**Task to carry out**. Below are lines of data; restate word for word those running from the line containing "You are a computer-use" to the line containing "Open the Какой", inclusive, and no others.

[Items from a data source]
┌──
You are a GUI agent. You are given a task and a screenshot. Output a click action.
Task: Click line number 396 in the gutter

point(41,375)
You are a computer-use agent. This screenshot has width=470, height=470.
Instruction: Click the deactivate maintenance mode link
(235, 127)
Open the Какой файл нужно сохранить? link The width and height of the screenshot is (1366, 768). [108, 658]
└──
┌──
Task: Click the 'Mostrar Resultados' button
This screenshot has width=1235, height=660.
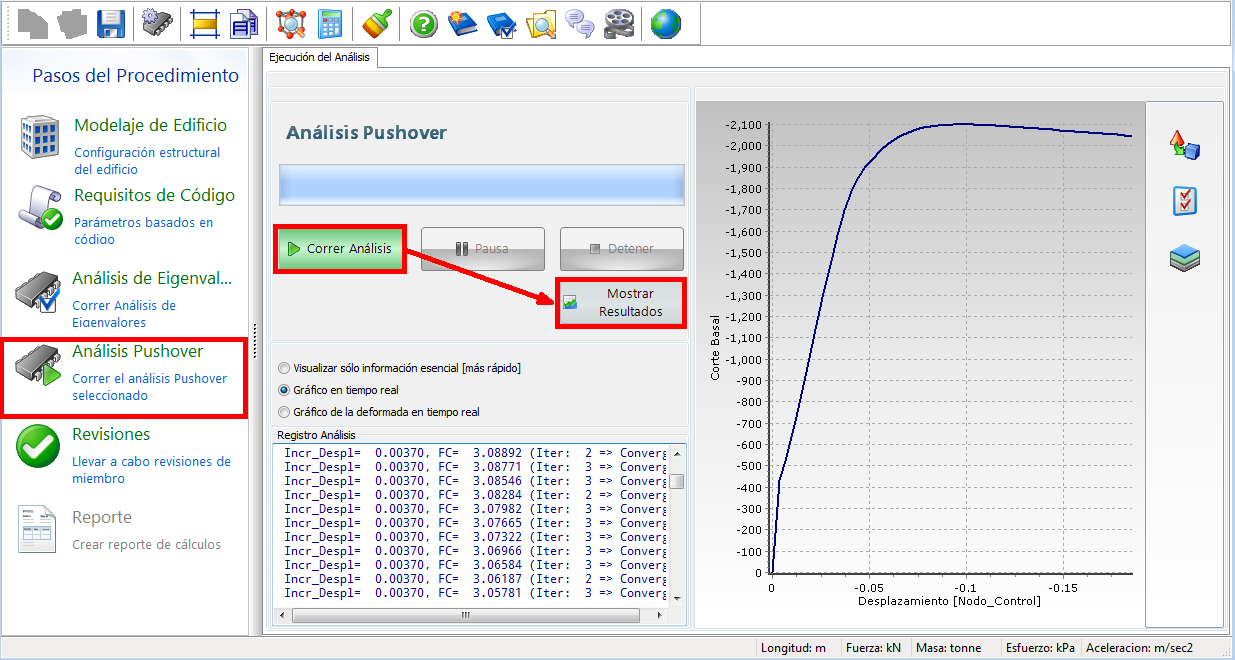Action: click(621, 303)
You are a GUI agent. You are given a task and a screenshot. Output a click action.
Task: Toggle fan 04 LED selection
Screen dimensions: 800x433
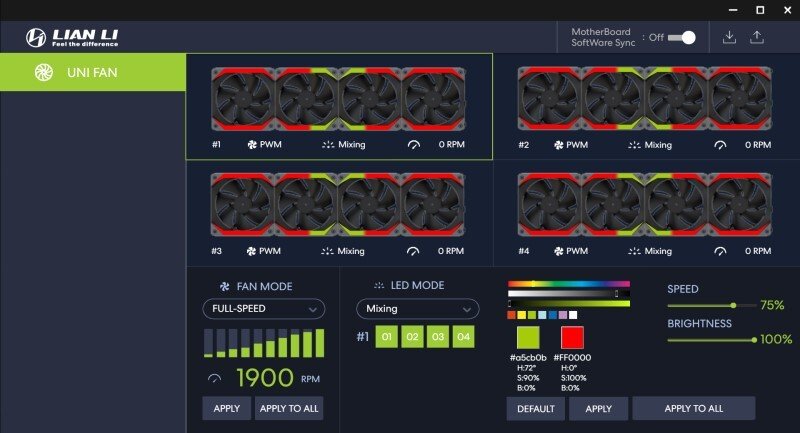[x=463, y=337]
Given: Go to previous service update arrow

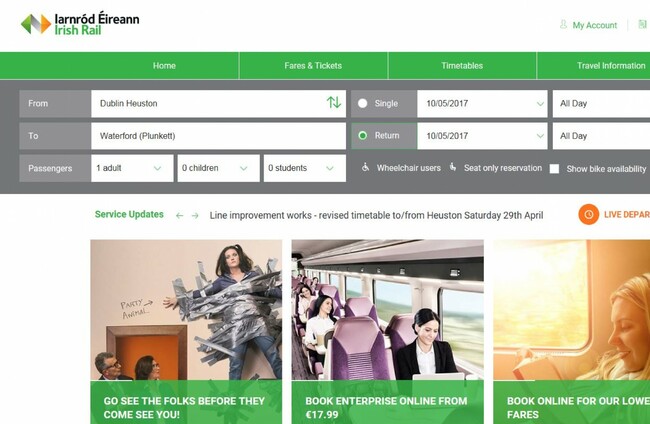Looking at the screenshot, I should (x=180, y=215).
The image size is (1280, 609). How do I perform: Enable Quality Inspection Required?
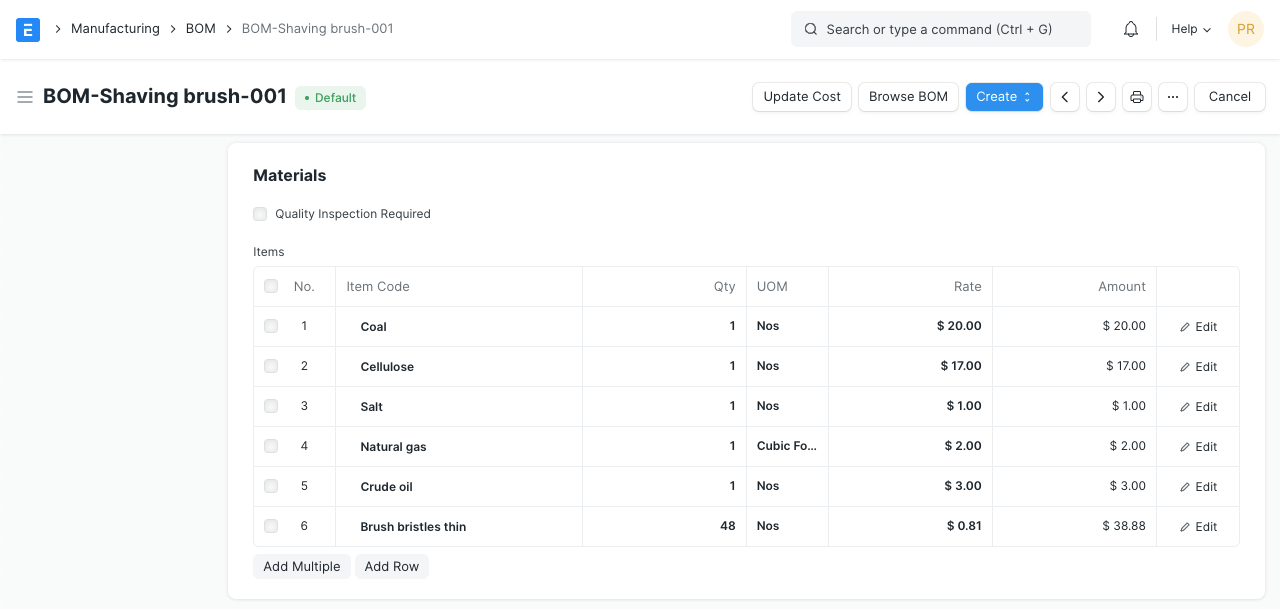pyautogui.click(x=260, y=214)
└──
**Answer space**.
You are a computer-use agent. This screenshot has width=470, height=470.
Instruction: Click the deactivate maintenance mode link
(235, 127)
Open the Какой файл нужно сохранить? link The width and height of the screenshot is (1366, 768). [108, 658]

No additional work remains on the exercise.